Он подошел к умирающему огню (подброшенные Ригаутом дрова успели прогореть и рассыпаться красными углями) и сел на прежнее место. Ноги у него дрожали, и все тело словно испускало странный жар — так выходил наружу не успевший прорваться гнев. По всей длине правой руки невыносимо дергало болью. Левое запястье, растянутое, когда он упал с лошади и ударился о землю державшей щит рукой, тоже ныло; Гийом чувствовал себя до крайности больным и усталым. Он посидел, скрючившись и успокаивая сильно бьющееся сердце («Я словно был перевернут, блуждая в полях и скалах…») — и вдруг неожиданно для самого себя горько заплакал. Подвывая и хлюпая носом, как плачут только те, кого никто не видит.
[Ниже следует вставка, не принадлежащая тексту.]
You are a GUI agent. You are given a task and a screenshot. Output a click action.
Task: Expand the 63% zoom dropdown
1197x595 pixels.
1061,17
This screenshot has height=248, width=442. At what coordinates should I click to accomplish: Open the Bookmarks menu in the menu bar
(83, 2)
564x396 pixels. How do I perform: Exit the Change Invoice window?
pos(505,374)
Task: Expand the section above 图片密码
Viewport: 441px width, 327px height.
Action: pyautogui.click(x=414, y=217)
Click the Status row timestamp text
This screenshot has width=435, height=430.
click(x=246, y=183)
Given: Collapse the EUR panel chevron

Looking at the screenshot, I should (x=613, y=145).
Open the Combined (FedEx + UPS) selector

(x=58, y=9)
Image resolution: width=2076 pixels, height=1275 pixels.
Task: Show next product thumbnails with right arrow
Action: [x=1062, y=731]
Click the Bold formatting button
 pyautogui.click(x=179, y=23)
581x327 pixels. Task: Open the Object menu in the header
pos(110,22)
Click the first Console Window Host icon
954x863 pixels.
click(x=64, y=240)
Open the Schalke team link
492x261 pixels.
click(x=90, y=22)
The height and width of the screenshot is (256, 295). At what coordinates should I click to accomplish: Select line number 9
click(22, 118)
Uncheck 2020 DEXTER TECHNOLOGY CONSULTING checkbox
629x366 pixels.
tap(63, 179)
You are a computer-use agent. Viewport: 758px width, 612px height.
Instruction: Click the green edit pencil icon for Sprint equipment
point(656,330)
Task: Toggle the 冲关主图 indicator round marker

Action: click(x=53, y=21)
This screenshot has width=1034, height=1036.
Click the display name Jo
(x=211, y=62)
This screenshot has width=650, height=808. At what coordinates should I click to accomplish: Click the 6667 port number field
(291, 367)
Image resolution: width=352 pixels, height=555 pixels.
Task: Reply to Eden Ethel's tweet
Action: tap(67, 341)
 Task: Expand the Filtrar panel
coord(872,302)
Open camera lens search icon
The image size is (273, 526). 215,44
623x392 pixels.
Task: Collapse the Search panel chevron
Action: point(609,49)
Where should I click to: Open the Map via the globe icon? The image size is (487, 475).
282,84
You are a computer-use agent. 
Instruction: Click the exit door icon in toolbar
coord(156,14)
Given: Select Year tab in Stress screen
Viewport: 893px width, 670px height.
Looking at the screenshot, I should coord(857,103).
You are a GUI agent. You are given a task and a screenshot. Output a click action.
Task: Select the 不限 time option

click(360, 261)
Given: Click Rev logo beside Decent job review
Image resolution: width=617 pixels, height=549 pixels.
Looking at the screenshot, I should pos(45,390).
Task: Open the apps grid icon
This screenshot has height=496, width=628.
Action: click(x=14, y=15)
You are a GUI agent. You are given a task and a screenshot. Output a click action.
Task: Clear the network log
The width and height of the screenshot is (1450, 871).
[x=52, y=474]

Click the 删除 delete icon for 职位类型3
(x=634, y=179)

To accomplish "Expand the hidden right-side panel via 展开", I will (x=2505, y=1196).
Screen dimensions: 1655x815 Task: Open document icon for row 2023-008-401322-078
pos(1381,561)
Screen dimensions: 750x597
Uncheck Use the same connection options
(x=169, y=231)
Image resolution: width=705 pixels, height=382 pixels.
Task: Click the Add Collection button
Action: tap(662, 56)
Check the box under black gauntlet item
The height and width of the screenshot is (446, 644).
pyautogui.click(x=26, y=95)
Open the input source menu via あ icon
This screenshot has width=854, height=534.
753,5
Следующим утром, сразу после мессы, он навестил Алендрока. Тот выглядел много лучше, чем вчера: могучее его тело не собиралось умирать ни за что на свете, и глаза словно бы прояснились. Короткие светлые волосы казались почти темными на белизне подушки. Когда Гийом пришел, тот вроде бы спал; но поднял веки сразу, едва юноша приблизился к его постели. Сказал тихо, чтобы не тревожить остальных, спавших в шатре-лазарете.

— Гийом… Как твоя рука?

— Хорошо, — быстро заверил тот, испытывая странную радость — больной Алендрок был куда лучше здорового, он словно бы стал мягче и безопаснее, и запах от него исходил какой-то другой. Может, это оттого, что госпитальеры его помыли? В любом случае до этого нового Алендрока, бледного, со смирно сложенными поверх простыни огромными красноватыми руками (слишком длинные пальцы со здоровенными, разбитыми суставами, а ногти обкусаны до красного мяса) Гийом мог бы дотронуться без гадливой робости. Пожалуй, этому новому рыцарю оруженосец даже смог бы сказать всю правду и порвать сеть богопротивной связи. И стать кем-то другим.